> [What to produce]
In the post on climate change and extinctions, which university is Oliver Phillips from?

> [Document extract]
•••••

Last week I wrote a post about some new research that suggests that global warming could trigger large-scale extinctions in the next few decades. In particular, I dissected some of the objections that were leveled at the study, pointing out how irrelevant they are to the actual science at hand. Some people who posted comments raised a question that I didn’t talk much about: how did biodiversity respond to rapid climate change in the not-so-distant past?
After all, in the past 2.5 million years (known as the Quaternary Period) Earth’s climate has become particularly jumpy. It has swung in and out of ice ages that have lasted tens of thousands of years. This warm-cold cycle has been punctuated by sudden jolts, such as a 1200-year long period called the Younger Dryas that occurred some 12,700 years ago. The climate had almost completely recovered from the last ice age, when average temperatures dropped 10 degrees or more and remained cold for more than 1,000 years. Then the Earth abruptly warmed again, in some places by as much as 15 degrees in a decade. If global warming shrinks the ranges of species until they go extinct, then shouldn’t massive die-offs have happened 11,500 years ago?
By coincidence, I also happen to come across a paper to be published in the Philosophical Transactions of the Royal Society by G. R. Coope, a paleontologist at the University of London. For over 30 years he has been studying the shells of beetles that have been preserved for thousands, even millions of years. (The glittering items in the picture come from long dead beetles.) Through Quaternary, beetle species have moved far–from Britain to Tibet, for example. But Coope finds little evidence of beetles going extinct in great numbers. "They indicate that insect species show a remarkable degree of stability throughout the Ice Age climatic oscillations." Shouldn’t Coope have seen repeated rounds of massive extinctions instead?
I decided to put these questions to a co-author of the paper that caused all the controversy in the first place, Oliver Phillips of Leeds University. "There are several quite complicated issues here," Phillips replied in an email. "Extinctions caused by climate change will be related to a number of factors." The rate at which it happens matters, as does the starting and end points of the shift. Not only that, but what you could call the "evolutionary experience" of a species matters too–which creates, in Phillips’s words, "the genetic capacity of the species to adapt, migrate, or simply persist." This complexity means that you can’t simply say a rise of 5 degrees will drive some fixed number of species extinct. Consider how a sudden rise of five degrees during a heat wave can kill thousands. A slower rise of 5 degrees on a winter day probably won’t kill anyone at all.
"If we compare scenarios for the coming century(ies) with Quaternary history, there are both parallels and differences," says Philips. "For each factor, will the future match the past?” In two important cases, the answer seems to be no: where we’re starting from and where we’re going. This round of global warming is not beginning in the depths of an Ice Age (or even of a Younger Dryas cold snap). Instead, we may be making a warm world warmer. In fact, if the projections turn out right, we are actually pushing the planet out of the range of temperatures experienced during the Quaternary ice age cycles within 100 years. The planet has been gradually cooling for over 50 million years, and the past 2.5 million years of ice age swings have just been ripples on this falling wave. In centuries to come, the planet may warm to a level not seen in dozens of millions years. When the world warmed at the end of ice ages, giant glaciers retreated from across the temperate zones, revealing new habitats, while isolated tropical species were able to spread out as the tropics became lush and moist. Not exactly comparable to what’s going on now.

•••••

> [Given entries]
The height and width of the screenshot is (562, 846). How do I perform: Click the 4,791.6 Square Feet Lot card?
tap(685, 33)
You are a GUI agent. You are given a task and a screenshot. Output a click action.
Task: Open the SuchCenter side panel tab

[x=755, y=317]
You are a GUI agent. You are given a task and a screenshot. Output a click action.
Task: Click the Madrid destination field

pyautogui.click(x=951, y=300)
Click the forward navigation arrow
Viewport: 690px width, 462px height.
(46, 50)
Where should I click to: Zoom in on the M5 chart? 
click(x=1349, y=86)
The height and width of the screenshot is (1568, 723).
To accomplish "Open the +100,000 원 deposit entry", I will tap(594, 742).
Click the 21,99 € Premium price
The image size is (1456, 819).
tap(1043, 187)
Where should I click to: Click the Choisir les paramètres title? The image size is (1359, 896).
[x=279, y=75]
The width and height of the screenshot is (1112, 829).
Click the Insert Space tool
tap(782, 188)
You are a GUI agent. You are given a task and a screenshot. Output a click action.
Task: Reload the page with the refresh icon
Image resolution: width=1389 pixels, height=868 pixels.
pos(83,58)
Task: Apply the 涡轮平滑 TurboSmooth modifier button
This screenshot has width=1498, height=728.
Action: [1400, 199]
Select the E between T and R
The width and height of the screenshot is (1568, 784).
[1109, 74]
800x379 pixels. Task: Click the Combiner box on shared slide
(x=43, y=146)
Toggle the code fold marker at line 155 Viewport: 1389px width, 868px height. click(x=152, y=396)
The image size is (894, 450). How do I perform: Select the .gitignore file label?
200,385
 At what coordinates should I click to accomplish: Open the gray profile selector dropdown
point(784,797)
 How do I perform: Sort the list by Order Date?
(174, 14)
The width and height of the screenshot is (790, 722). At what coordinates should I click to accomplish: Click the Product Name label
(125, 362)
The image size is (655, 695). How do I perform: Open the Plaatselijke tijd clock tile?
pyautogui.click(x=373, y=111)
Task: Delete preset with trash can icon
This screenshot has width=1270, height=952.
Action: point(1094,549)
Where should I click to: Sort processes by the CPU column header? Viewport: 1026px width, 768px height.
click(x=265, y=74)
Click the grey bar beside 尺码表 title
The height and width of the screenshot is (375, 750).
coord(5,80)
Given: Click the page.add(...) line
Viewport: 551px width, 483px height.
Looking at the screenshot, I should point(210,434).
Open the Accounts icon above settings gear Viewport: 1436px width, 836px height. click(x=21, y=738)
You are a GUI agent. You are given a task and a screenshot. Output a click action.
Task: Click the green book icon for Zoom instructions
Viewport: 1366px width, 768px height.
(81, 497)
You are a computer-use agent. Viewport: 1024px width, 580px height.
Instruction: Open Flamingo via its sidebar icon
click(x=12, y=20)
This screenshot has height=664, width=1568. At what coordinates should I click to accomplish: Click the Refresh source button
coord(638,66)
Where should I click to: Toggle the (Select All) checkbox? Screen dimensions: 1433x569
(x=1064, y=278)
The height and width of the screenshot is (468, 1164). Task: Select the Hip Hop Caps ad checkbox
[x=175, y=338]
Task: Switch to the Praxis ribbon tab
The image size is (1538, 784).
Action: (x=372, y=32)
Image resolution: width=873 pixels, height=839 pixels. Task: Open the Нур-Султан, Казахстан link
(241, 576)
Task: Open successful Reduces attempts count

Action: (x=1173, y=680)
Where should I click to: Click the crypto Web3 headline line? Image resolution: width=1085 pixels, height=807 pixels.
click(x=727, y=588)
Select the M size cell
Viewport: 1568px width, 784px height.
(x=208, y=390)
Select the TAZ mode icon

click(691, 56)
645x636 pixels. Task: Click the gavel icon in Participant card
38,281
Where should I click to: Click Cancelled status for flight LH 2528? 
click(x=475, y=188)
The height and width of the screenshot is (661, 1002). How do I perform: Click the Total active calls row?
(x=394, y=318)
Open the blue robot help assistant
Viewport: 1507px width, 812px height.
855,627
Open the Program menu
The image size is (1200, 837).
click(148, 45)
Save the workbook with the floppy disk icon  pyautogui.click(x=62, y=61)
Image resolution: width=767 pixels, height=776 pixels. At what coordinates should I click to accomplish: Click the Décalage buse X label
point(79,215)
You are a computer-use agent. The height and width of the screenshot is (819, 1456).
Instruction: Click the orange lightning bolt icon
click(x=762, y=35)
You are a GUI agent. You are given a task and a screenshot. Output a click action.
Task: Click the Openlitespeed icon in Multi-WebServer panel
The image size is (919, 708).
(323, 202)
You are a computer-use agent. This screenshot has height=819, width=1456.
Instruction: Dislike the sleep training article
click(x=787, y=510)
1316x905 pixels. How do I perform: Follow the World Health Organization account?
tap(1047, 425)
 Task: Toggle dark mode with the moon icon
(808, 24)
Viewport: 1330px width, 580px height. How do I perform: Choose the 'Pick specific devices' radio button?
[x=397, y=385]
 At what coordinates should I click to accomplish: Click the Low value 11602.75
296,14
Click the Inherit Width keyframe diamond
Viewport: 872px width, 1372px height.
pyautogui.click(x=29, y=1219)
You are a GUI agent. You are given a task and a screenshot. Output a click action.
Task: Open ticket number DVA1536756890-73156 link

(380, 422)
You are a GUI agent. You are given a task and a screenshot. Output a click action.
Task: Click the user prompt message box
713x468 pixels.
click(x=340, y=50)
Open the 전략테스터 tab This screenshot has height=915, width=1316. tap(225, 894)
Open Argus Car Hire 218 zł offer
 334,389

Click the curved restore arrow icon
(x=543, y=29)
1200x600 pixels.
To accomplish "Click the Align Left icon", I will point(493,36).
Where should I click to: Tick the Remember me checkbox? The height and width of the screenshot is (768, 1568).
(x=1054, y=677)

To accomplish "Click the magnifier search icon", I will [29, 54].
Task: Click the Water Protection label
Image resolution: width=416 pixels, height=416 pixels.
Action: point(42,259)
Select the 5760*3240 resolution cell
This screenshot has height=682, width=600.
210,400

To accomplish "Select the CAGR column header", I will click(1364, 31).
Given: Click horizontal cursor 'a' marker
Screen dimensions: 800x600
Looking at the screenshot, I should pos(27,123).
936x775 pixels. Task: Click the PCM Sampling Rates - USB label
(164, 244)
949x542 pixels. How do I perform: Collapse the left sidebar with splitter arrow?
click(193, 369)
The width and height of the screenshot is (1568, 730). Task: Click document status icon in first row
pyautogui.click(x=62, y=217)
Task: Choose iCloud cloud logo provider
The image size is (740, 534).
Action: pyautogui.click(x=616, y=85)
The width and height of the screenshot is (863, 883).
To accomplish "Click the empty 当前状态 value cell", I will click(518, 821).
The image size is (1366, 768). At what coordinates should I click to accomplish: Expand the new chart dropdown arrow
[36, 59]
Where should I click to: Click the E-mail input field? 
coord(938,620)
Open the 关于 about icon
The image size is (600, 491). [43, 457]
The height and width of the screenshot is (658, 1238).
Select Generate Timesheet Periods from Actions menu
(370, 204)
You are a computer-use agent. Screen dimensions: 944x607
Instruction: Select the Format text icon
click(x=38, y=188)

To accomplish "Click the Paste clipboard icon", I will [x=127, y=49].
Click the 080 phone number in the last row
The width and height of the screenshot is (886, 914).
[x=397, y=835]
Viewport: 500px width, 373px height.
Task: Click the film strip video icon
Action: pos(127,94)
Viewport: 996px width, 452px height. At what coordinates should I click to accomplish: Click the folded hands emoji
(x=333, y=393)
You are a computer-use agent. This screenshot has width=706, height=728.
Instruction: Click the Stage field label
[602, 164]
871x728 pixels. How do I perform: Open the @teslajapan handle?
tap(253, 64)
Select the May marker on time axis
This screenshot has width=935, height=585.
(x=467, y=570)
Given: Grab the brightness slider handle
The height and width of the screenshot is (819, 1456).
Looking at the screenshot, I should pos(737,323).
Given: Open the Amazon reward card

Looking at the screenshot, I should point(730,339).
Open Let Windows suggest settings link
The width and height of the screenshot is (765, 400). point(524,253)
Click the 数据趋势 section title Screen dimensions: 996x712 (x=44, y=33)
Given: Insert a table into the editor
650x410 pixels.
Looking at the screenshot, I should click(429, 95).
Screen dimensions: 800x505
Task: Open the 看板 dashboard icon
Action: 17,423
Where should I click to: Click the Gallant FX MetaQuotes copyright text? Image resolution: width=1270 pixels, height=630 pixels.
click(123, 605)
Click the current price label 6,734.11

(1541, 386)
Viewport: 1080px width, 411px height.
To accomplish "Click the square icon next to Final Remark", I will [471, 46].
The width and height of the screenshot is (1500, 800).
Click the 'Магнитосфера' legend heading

•••••

> [Task result]
Leeds University